SPT-SLIM detector array (Credit: Adam Anderson).

SPT-SLIM is a pathfinder experiment to develop millimeter-wave on-chip spectrometers and perform a line-intensity mapping (LIM) survey with them using the 10-meter South Pole Telescope (SPT). LIM is a relatively new observational probe that involves making low-resolution maps of the redshifted emission of an atomic or molecular line as a function of frequency using a spectrometer, in order to probe large-scale structure at high redshifts. The rotational transitions of CO are particularly attractive lines for LIM because they are very bright and redshift into the same frequency bands used by CMB experiments.

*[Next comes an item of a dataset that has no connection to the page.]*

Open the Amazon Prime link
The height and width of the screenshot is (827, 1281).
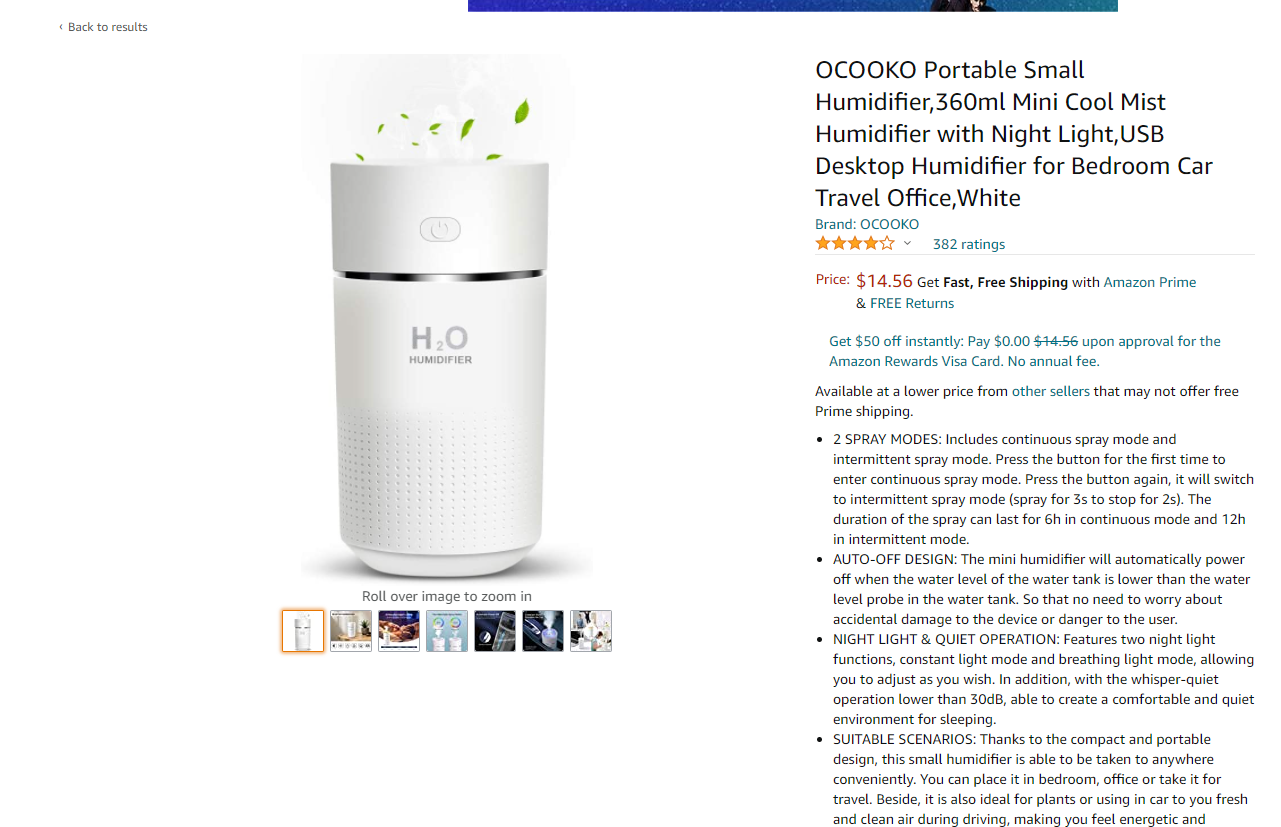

SPT-SLIM has developed a highly scalable on-chip filterbank spectrometer architecture that operates between 110 and 180 GHz with a spectral resolution of R~100. Each spectrometer channel is read out using a kinetic inductance detector (KID), a highly multiplexed superconducting detector. The project built a cryostat and a novel KID readout system called RF-ICE, and deployed the system on the South Pole Telescope to observe CO during the 2024-2025 austral summer season, where it performed commissioning observations of bright mm-wave sources in the Galaxy. We are currently fabricating improved detectors expected to deploy on the SPT in the 2026-2027 austral summer season.

SPT-SLIM collaborators Karia Dibert (Caltech) and Adam Anderson (Fermilab) installing secondary optics on the South Pole Telescope (Credit: Simeon Bash).

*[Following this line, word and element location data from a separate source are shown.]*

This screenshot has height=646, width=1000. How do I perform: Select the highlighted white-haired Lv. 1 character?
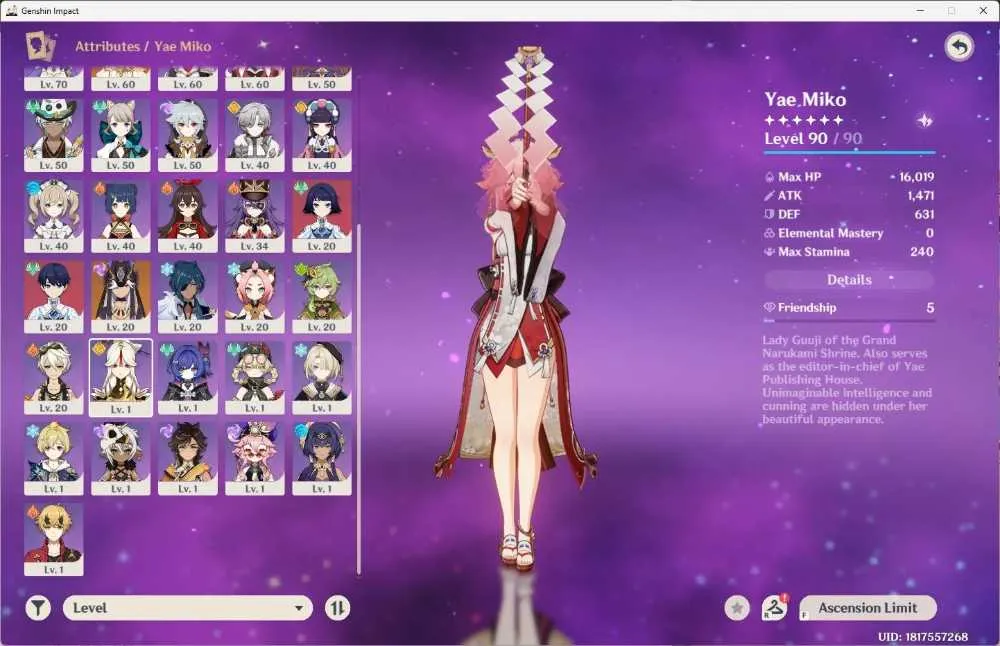(x=121, y=378)
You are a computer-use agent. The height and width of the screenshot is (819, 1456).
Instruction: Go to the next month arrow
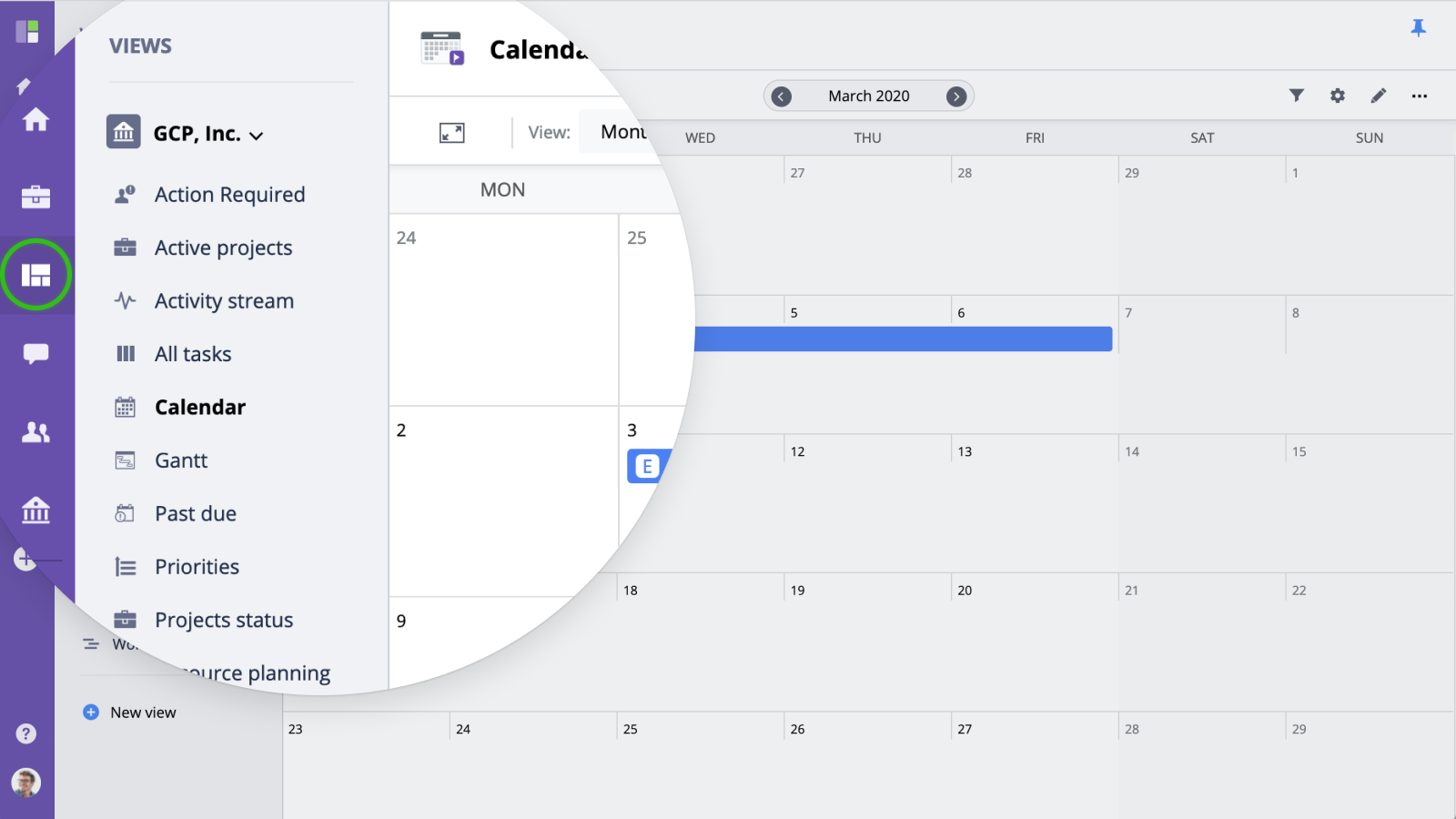[956, 96]
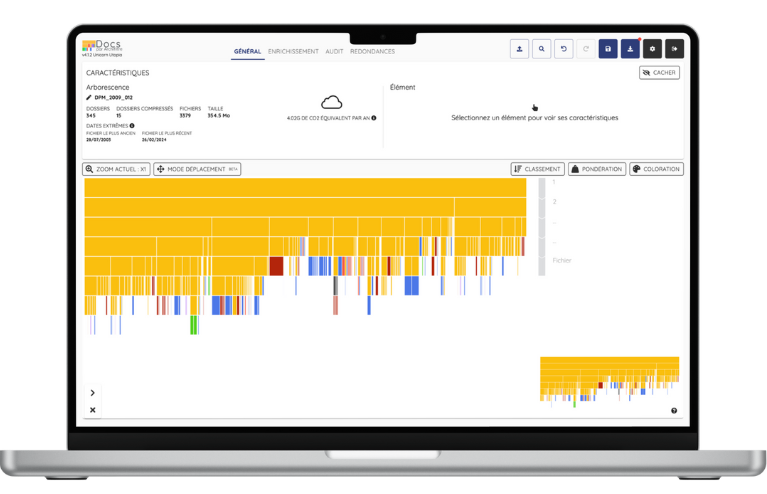
Task: Click the blue save disk icon
Action: click(608, 48)
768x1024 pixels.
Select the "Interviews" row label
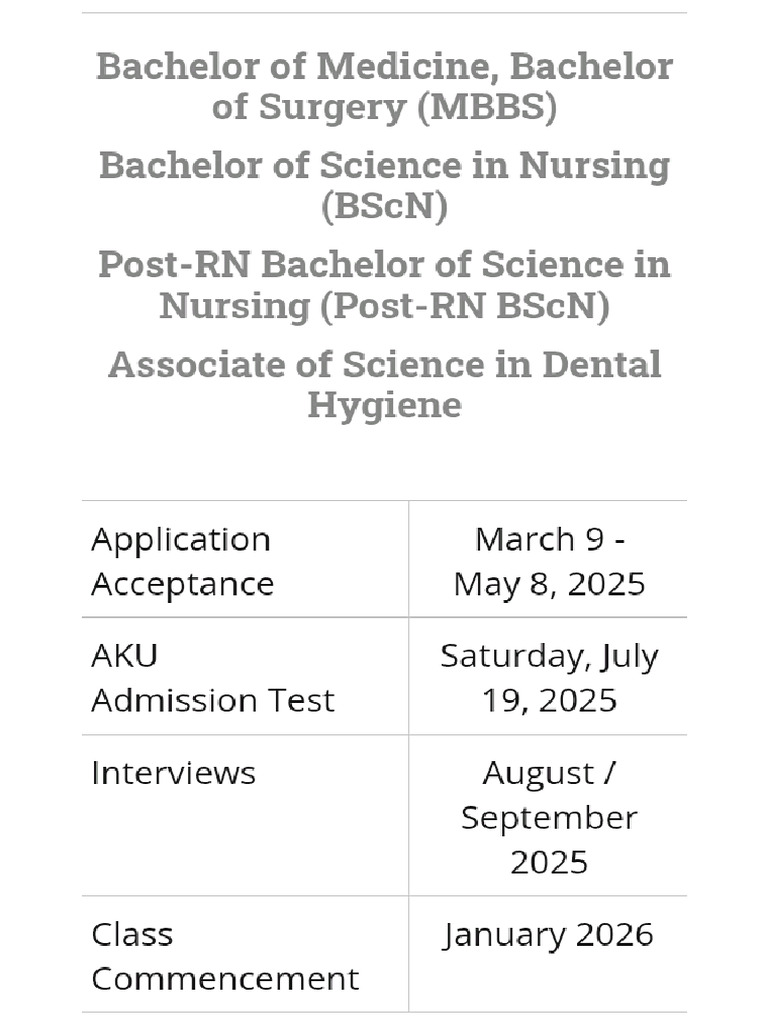tap(173, 773)
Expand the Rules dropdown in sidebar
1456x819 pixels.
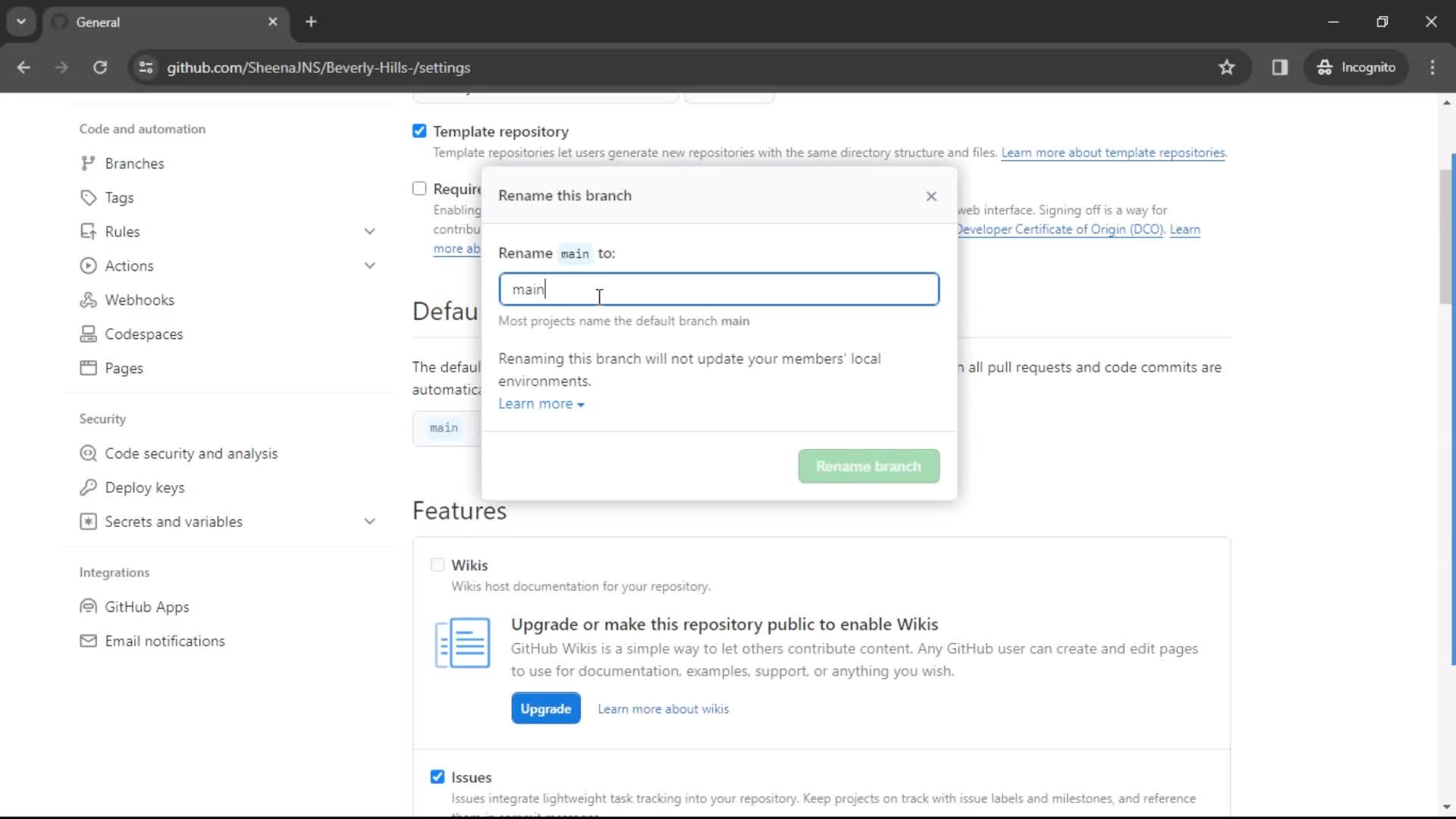pyautogui.click(x=370, y=232)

The project is a collaboration between Fermilab, Argonne National Laboratory, the University of Arizona, Boston University, Caltech, Cardiff University, the University of Chicago, Harvard University, and McGill University. Fermilab designed and built the SPT-SLIM cryostat, commissioned the instrument in the lab, and now manages the deployment and operations at the South Pole and contributes to lab testing of detectors. We also provide high-level management of the SPT-SLIM project.